Insunza Gregorio, del Partido por la Democracia, confió en que este sábado sea liberado Maxwell Ilabaca, quien participó en las marchas a favor de los desparecidos de Ayotzinapa; “como ciudadano del mundo que lo que quiere es el resguardo de los derechos humanos en todas partes”.
Maxwell Ilabaca, a quien conoce personalmente desde hace 30 años, es una persona que se ha dedicado a una trayectoria académica y cultural, “y creemos que está muy lejos de los cargos que se les han imputado”, expuso.
Los legisladores chilenos también se reunirán con la Subprocuradora Jurídica y de Asuntos Internacionales, Mariana Benítez Tiburcio, y con Luis García López–Guerrero, primer visitador de la Comisión Nacional de los Derechos Humanos.

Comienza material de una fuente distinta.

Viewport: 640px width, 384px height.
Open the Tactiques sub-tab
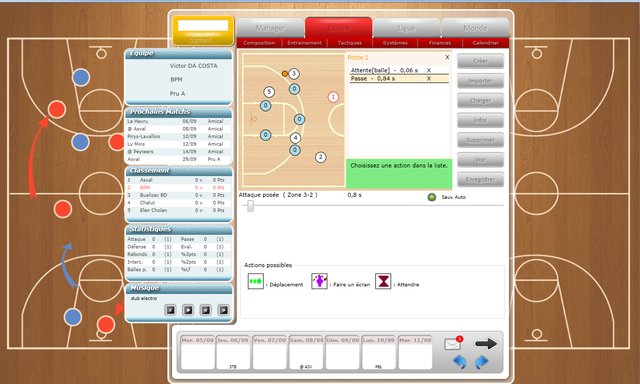coord(349,42)
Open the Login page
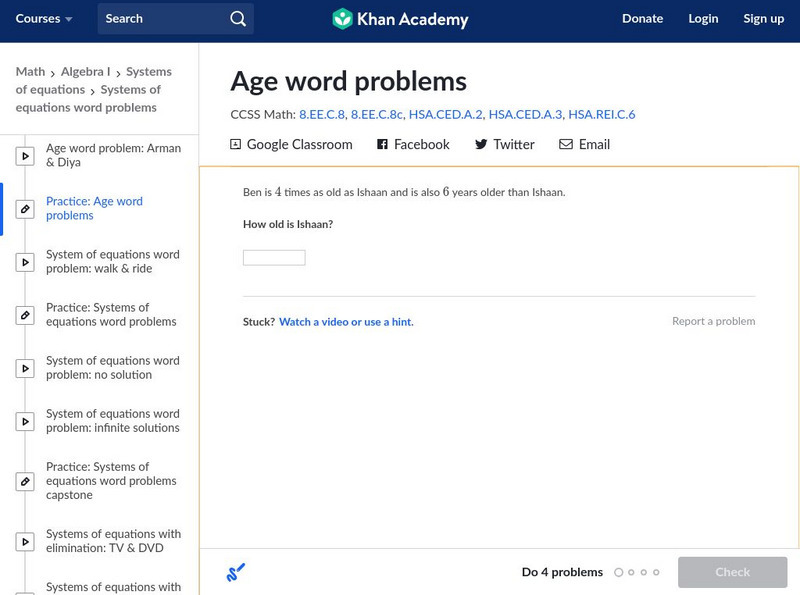This screenshot has height=595, width=800. 703,19
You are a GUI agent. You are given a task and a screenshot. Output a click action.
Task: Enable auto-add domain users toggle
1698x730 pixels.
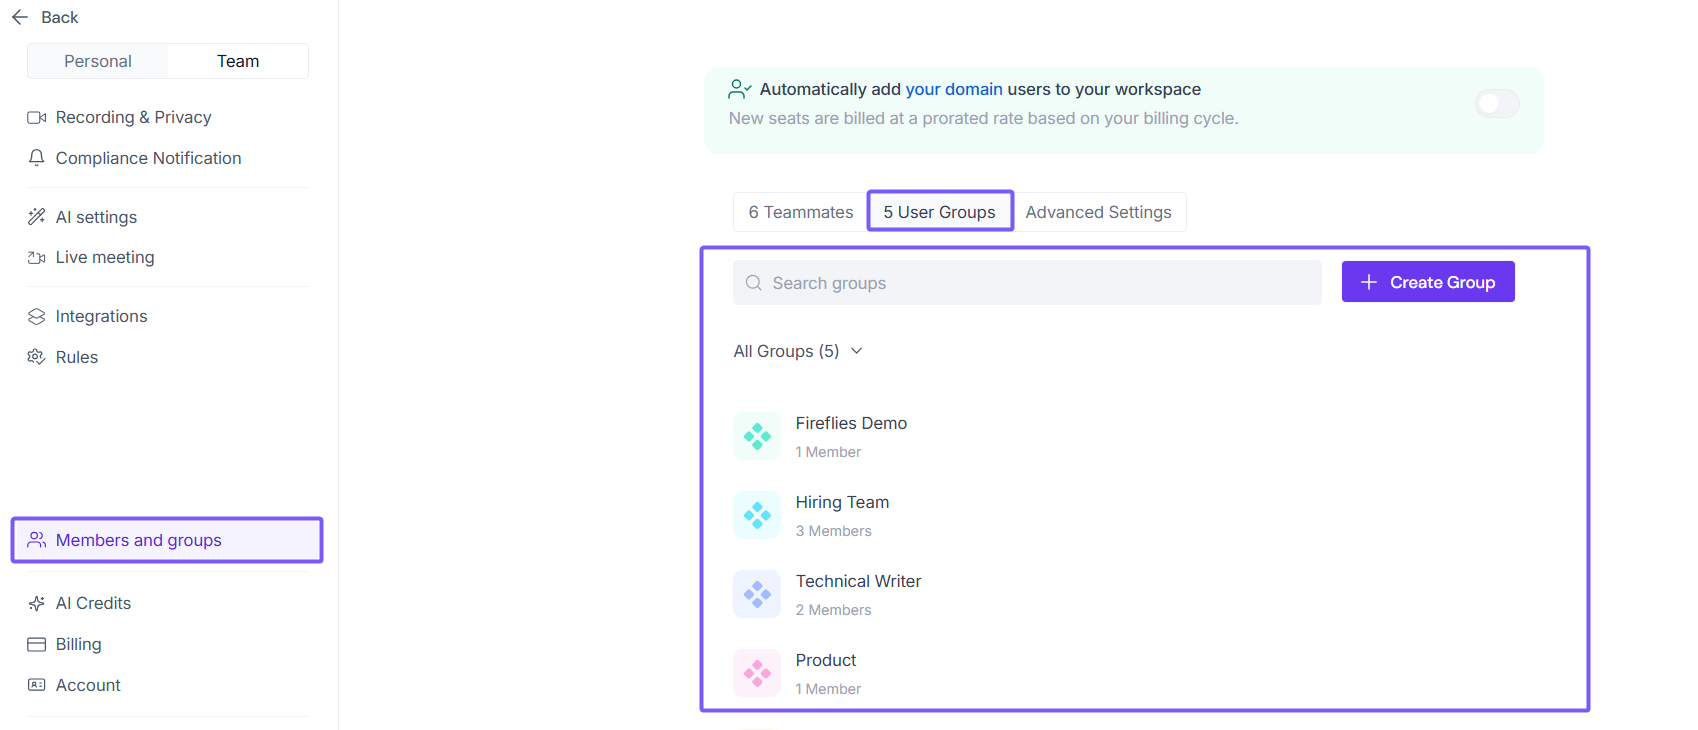1497,104
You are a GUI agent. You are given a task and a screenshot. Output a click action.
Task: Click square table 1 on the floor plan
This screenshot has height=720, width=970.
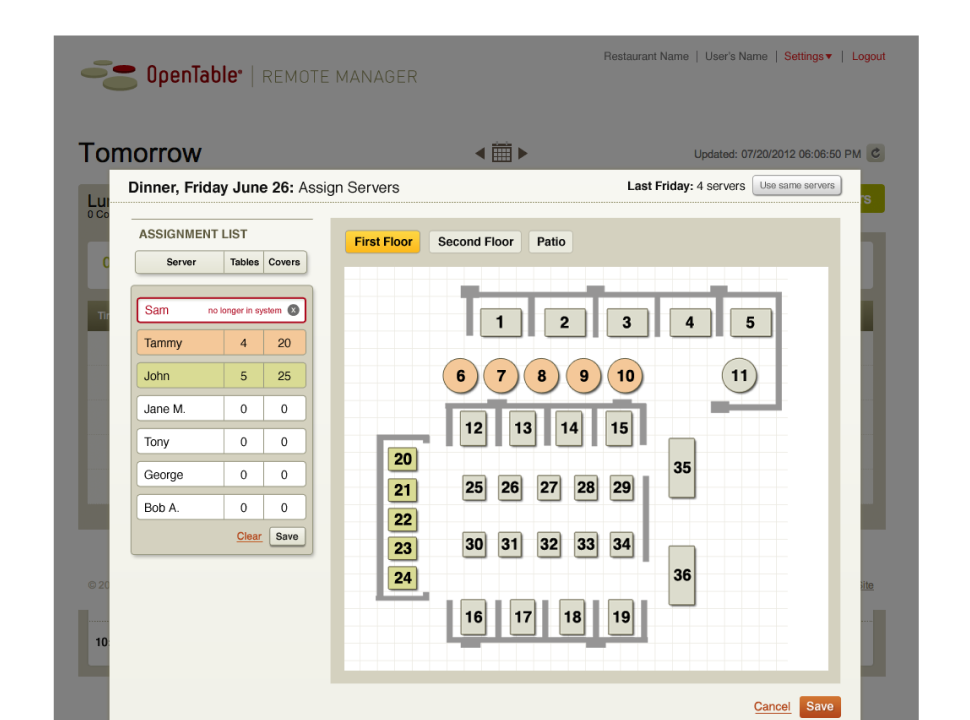point(500,322)
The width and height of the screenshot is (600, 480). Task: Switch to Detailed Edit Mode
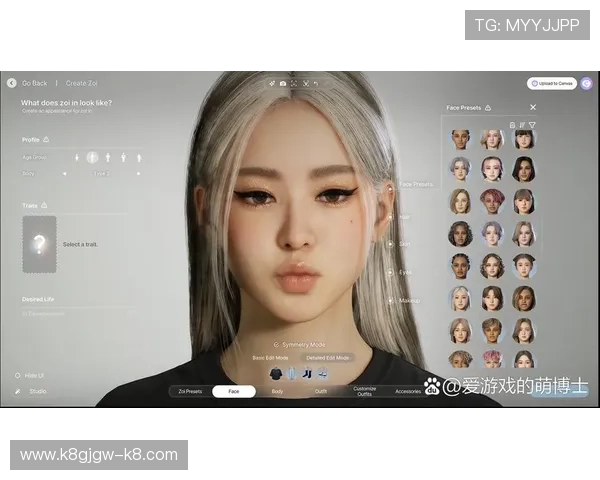pyautogui.click(x=328, y=357)
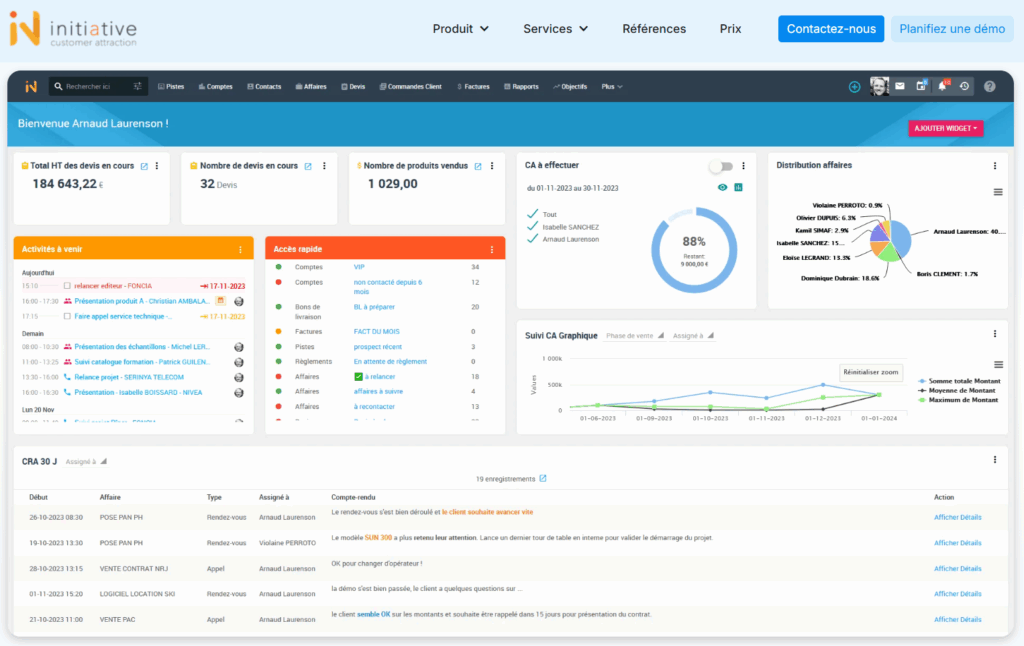
Task: Go to the Factures menu item
Action: click(x=474, y=87)
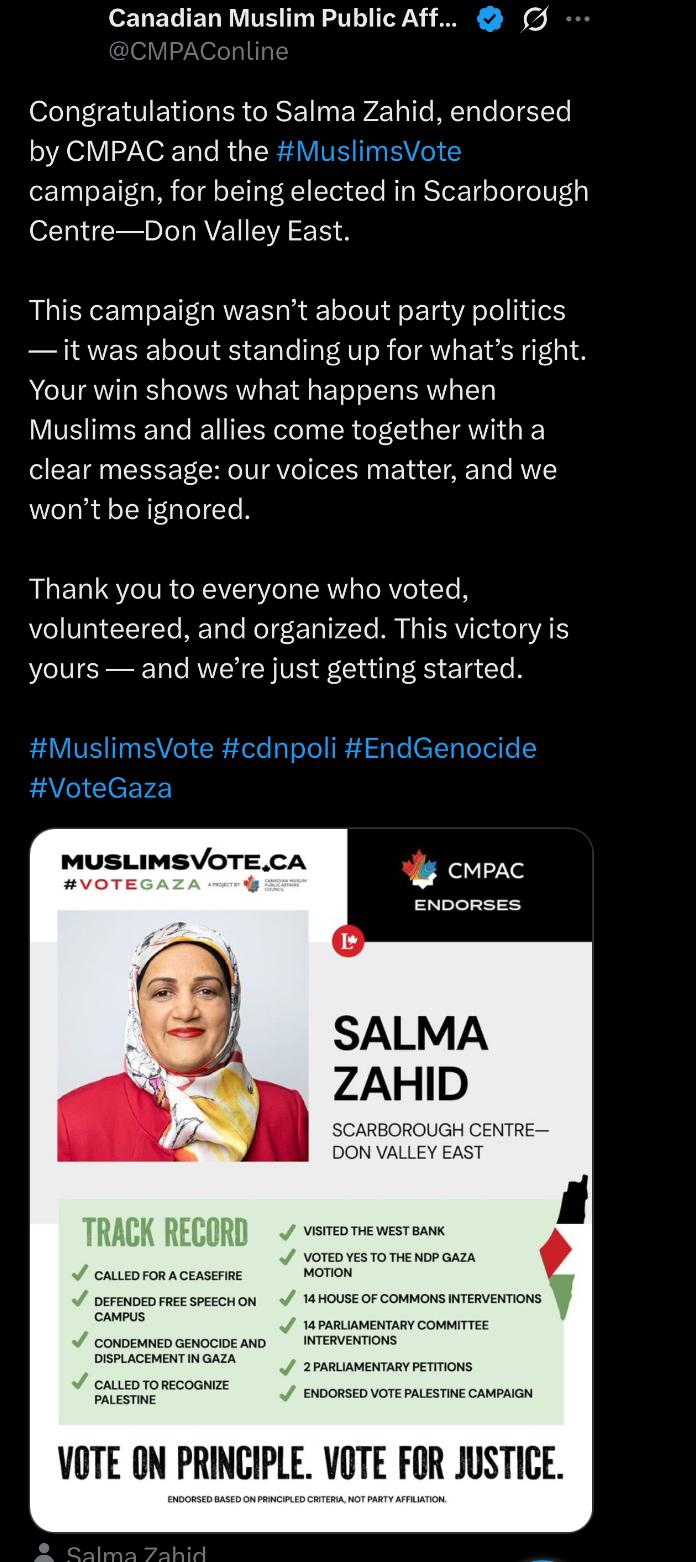Tap the Grok slashed-circle icon
696x1562 pixels.
[x=535, y=19]
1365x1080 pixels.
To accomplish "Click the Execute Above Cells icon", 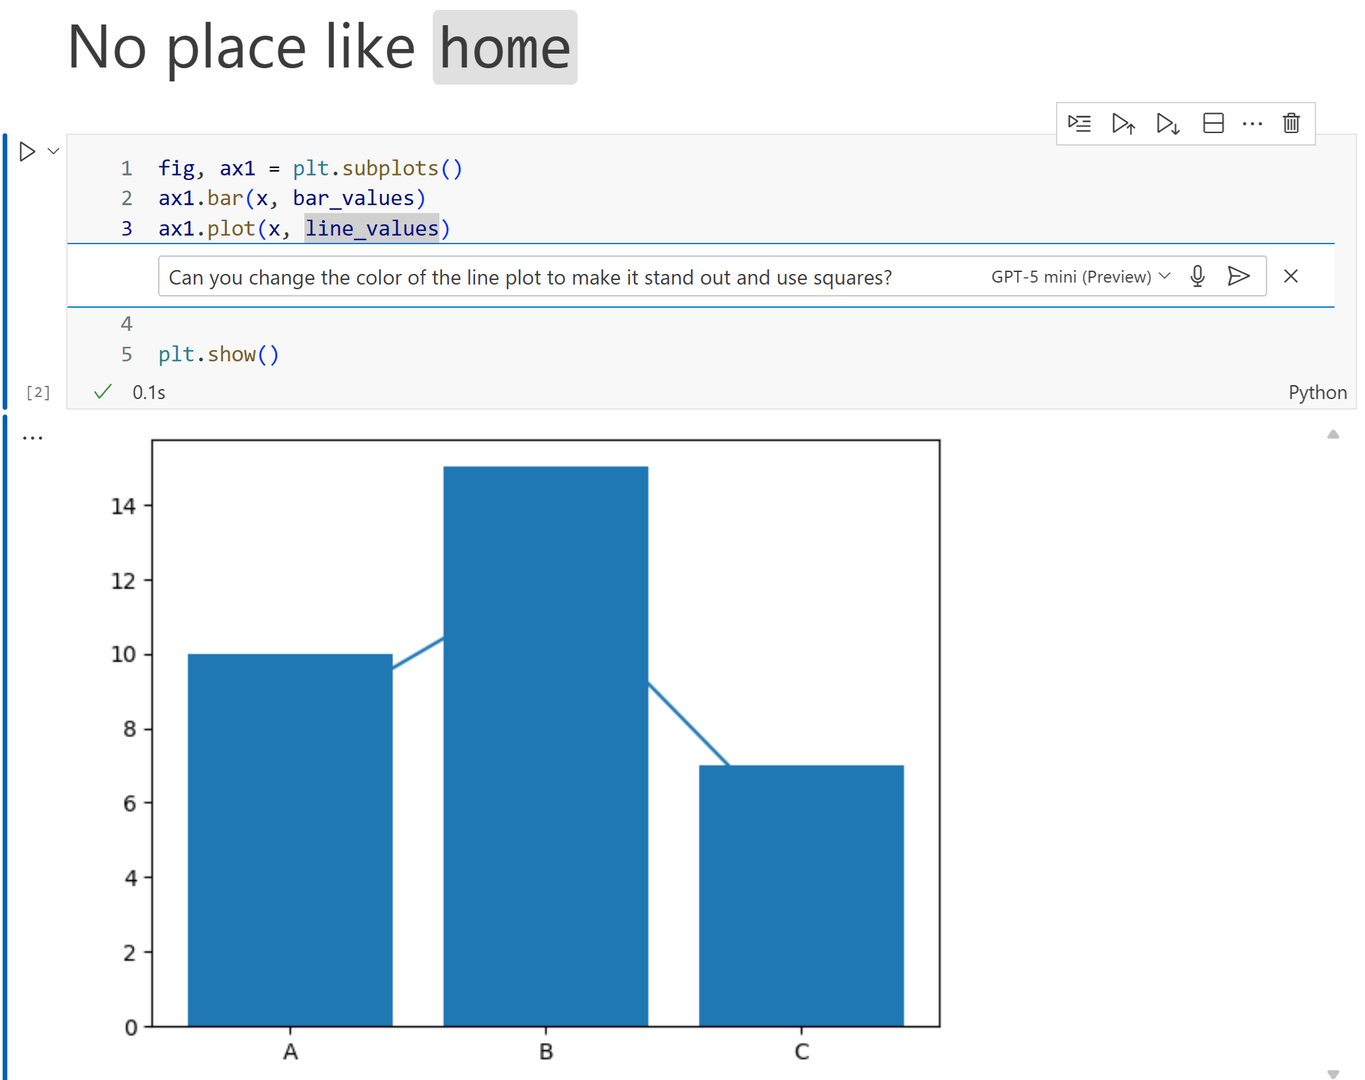I will coord(1123,123).
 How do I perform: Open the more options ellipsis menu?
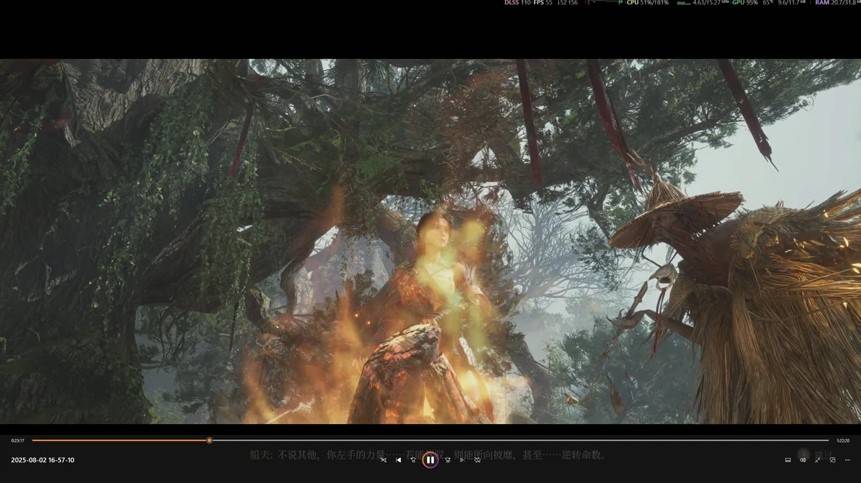[847, 460]

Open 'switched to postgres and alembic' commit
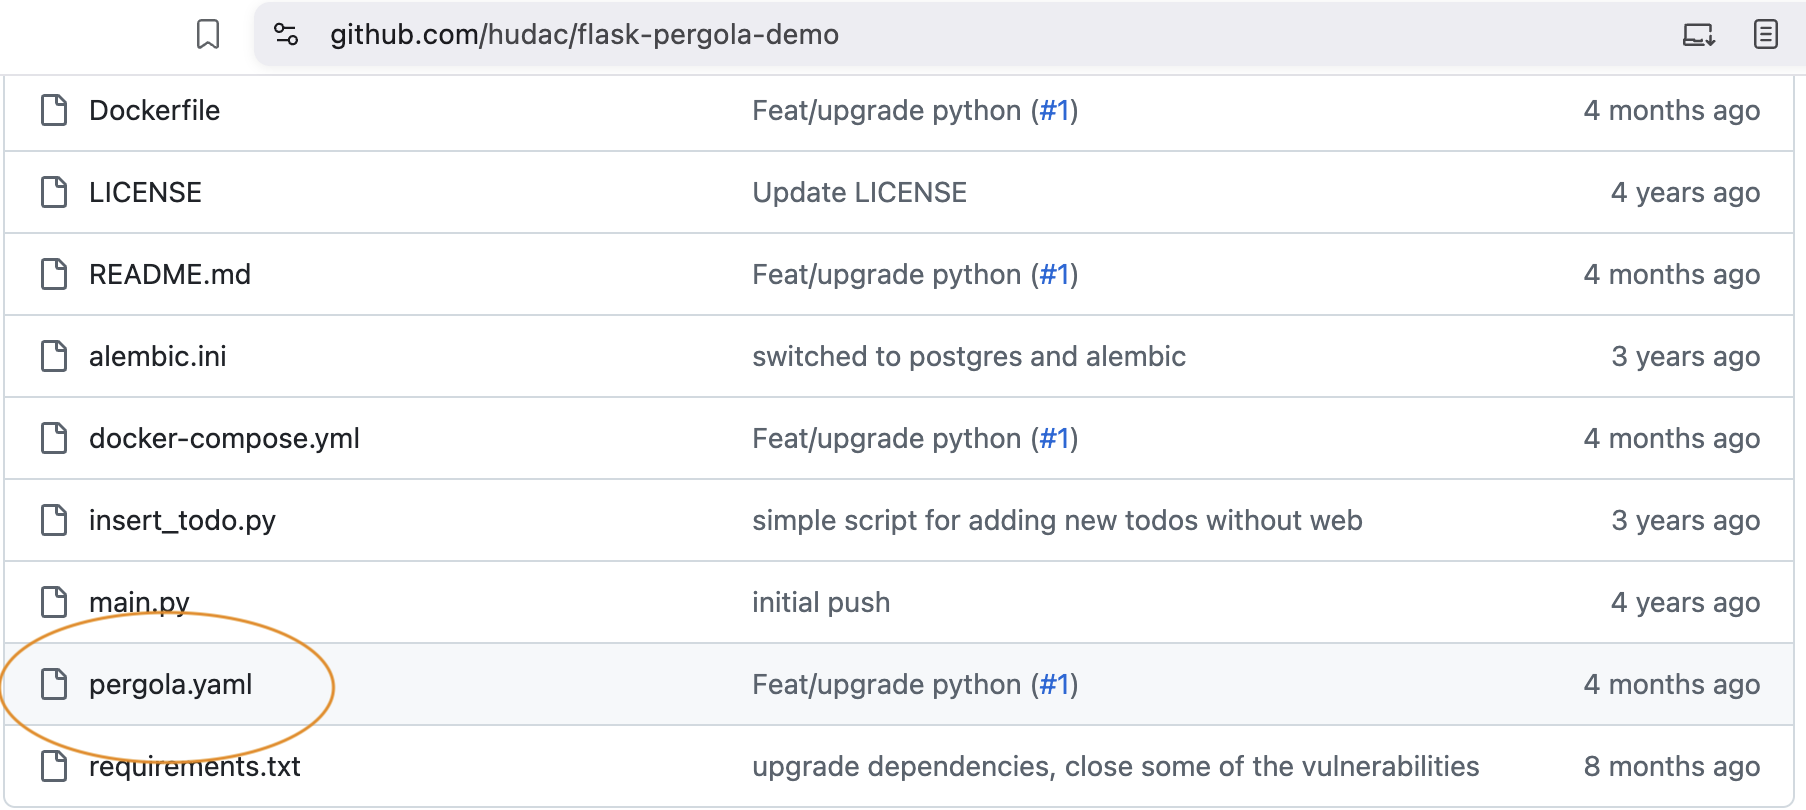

Por separado el perredista, Roberto López Suárez, refirió que este sábado se cumple el plazo para que el juez encargado del caso dicte auto de formal prisión o de libertad a los 11 detenidos y confió en que sean liberados y se castigue a los responsables de los hechos violentos del 20 de noviembre.
En tanto, la vicecoordinadora del PT, Lilia Aguilar Gil, consideró que las autoridades deberán ser cuidadosas y aportar pruebas sólidas contra los 11 detenidos, o, en el mejor caso, liberarlos.